**Written tasks**
A. Summarize the text below on Scotland's Central Belt in two sentences.
B. List every place the text below on Scotland's Central Belt names as included in the area's population.

**Extract provided**
-=-=-=-=-
The Central Belt of Scotland is the area of highest population density within Scotland. Depending on the definition used, it has a population of between 2.4 and 4.2 million (the country's total was around 5.4 million in 2019), including Greater Glasgow, Ayrshire, Falkirk, Edinburgh, Lothian and Fife.

Despite the name, it is not geographically central  but is nevertheless at the "waist" of Scotland on a conventional map and the term "central" is used in many local government, police and NGO designations.

It was formerly known as the Midlands or Scottish Midlands but this term has fallen out of fashion.

The Central Belt lies between the Highlands to the north and the Southern Uplands to the south.

In the early 21st century, predictions were made that due to economic migration indicators, the urban areas of Glasgow and Edinburgh, whose centres are approximately  apart, could merge to create a megalopolis over the coming decades.
-=-=-=-=-
**Information shown**
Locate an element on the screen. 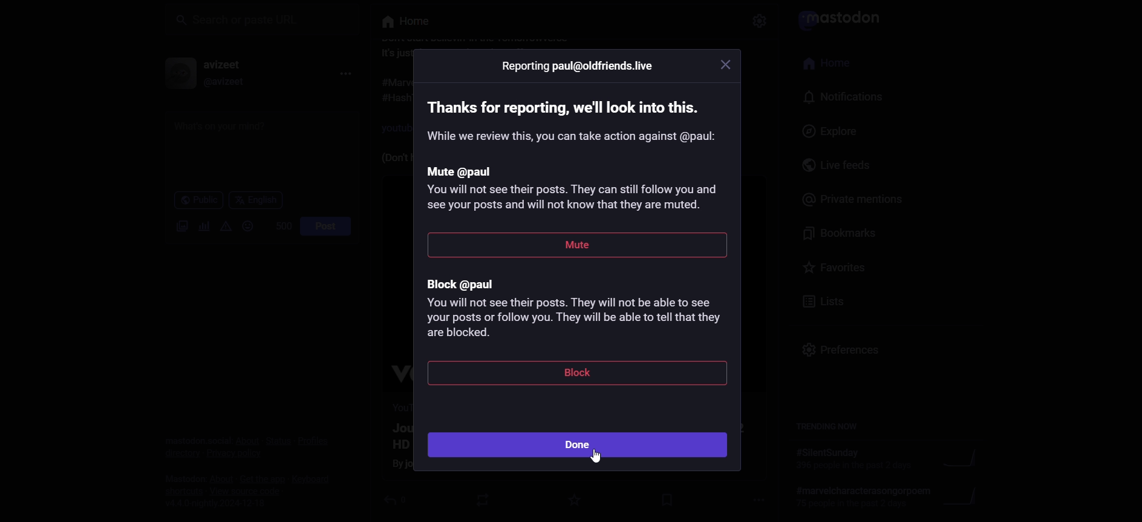 The width and height of the screenshot is (1142, 522). block user is located at coordinates (581, 304).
-=-=-=-=-
**Solutions in order**
A. The Central Belt is Scotland's most densely populated area, with between 2.4 and 4.2 million people depending on the definition, and it lies between the Highlands and the Southern Uplands at the "waist" of Scotland. Once called the Midlands or Scottish Midlands, it has prompted predictions that the urban areas of Glasgow and Edinburgh could merge into a megalopolis in the coming decades.

B.
- Greater Glasgow
- Ayrshire
- Falkirk
- Edinburgh
- Lothian
- Fife